▶ **What to do**: Retype, word for word, the line holding "Task: Open the purple Gemini assistant icon" and each line after it down to the end of the data; pictures are not copied.

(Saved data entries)

- Opening Delimiter -

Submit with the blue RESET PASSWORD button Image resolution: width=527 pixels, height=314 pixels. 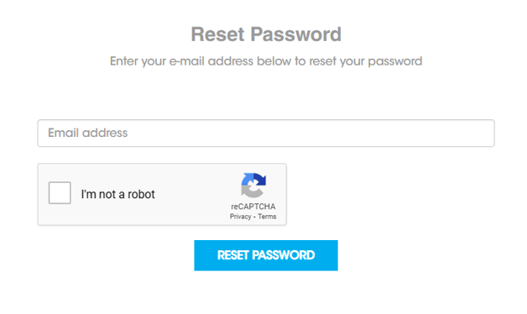pos(266,255)
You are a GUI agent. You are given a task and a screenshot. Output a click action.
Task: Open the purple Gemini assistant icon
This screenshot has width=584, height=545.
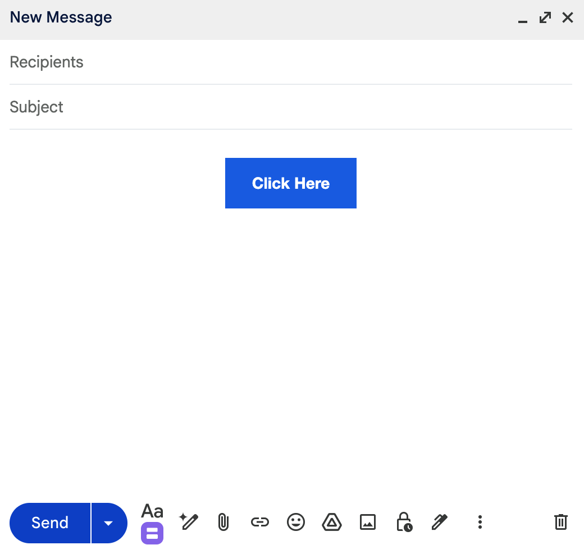tap(152, 534)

- Closing Delimiter -

▶ **Task answer**:
Task: Open the purple Gemini assistant icon
This screenshot has width=584, height=545.
tap(152, 534)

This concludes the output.